We bought Bank of America at $8, Chemical Bank of NY at $10, and Central Bank (Ca) at $6. All of this during the late 1980's. Then, the question was: "Will they survive or go bankrupt." For us, it was a difficult but wonderful call. However, during the past five years we have seen Fed interest rates at historic lifetime lows. One or two percent Fed rates permit cover for bank management errors ( largely unseen to us) including unexpected merger difficulties, that cannot be absorbed without impacting earnings and dividends, in an 8 percent or higher Fed rate world.
My personal experience tells me that as we witnessed software industry shares of 1990-2000, with Oracle at $90 an Microsoft at more than $60, what the financial sector is today will not be in the future.
In cities like Los Angeles and the San Francisco Bay Area we see 1920- 1930 decade homes 1,000 square feet, or so, selling for $800,000 or more... to families earning less than $110,000 per year before taxes, with little or nothing down. Mr. Greenspan says they are not sustainable. Well, somebody is making these loans.
I wish I could foresee the future. I can't. But I know this: Most in bank management today were not in their positions during 1980's. They have never seen the impact of 13 percent Fed rates. On our side of the equation, shares of thinly traded banks cannot be quickly sold in a turn-down. "Stop loss" prices will be ineffective because the market will shoot through the bottom before "stop-loss" orders can be implemented. Am I doctor "Doom"? I hope not, but if "experience" is worth anything, it should be applied to avoid furure investment errors. The question is : Ahh ha, when is the future?
I think I was really awfully, unpardonably dismissive the last time you waxed worried about how nuts it is for folks to pay what they're paying for what they're paying (in the way of houses, among other things).
I'm concerened, too.... The fact that I was so concerned 2-3 years ago that I shorted some NY bank stocks is instructive, maybe.... Obviously, prices are never so crazy that some complete "fool" might not make a fortune "overpaying" as s/he almost "surely" is doing.... Did I mention my son paying $250K for an apartment in an "improving" part of NYC with about 600 sq. ft.? ... or my daughter paying 2-3 times that for a comparably sized apt. in a NYC neighborhood with some panache?!
Of course, one assumes that the madness has got to stop at some point.... But it does not have to end like the internet bubble.... I, too, lack the gift of prophecy, but there have been "corrections" in so many markets so many times that that is certainly a plausible (and possibly non-catastrophic) eventuality.
Sounds to me like you really ought to "get liquid" -- no bad jokes, just the sense that your angst is getting to a point where it might affect things like a good night's sleep.
I wish, too, that I didn't know myself well enough to say that when I see BMRC at 47 I'll have the brains/discipline to sell (things like that are why I'm still "in the game".) Of course, I hope for all of our sakes that it gets to that level (and other bank stocks and other stocks to concomitant levels), but if JHVH had been looking for 10 investors who had a rock solid sell discipline, the story would have ended eons ago.

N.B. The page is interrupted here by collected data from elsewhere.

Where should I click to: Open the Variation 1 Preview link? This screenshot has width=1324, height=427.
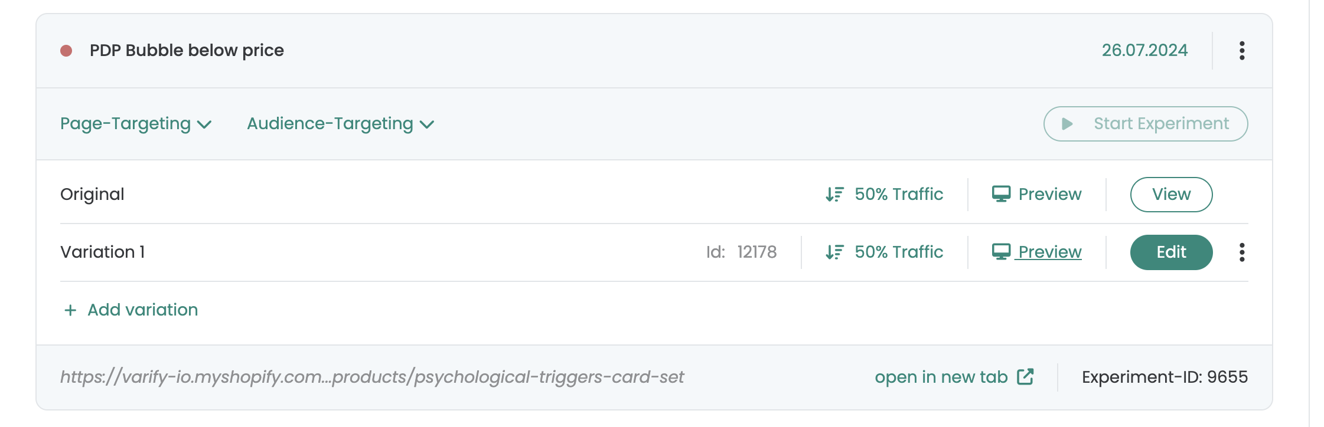click(x=1049, y=252)
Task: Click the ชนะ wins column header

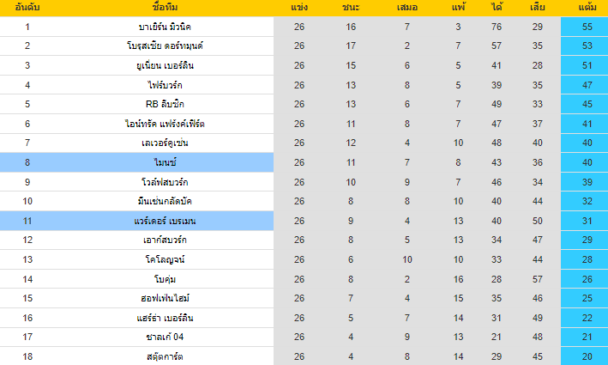Action: pyautogui.click(x=351, y=8)
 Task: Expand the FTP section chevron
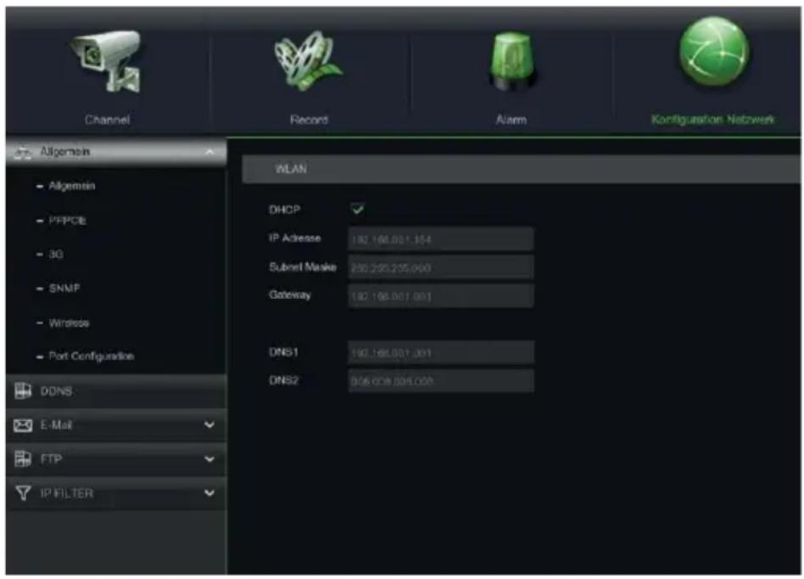coord(209,459)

I agree, it's time to take a serious look at liquidating, and the tax consequences thereof. We're in that process.
When "corrections" happen, people suffer losses. The housing market may be the driving element of the financial market change. Someplace there is a limit to ever higher housing prices and the perception of endless price increases. Today, because of legal changes home sellers may not be able to walk away from their contractual debt obligations by surrendering real property. No matter, in my view, any serious down turn will adversely affect banking profits. It's not as though it has never happened previously, it's the scale that's important.
Finally, it's always comforting to have cash in the mattress to make astute purchases, or go fishing, as opportunities later present themselves. Good wishes...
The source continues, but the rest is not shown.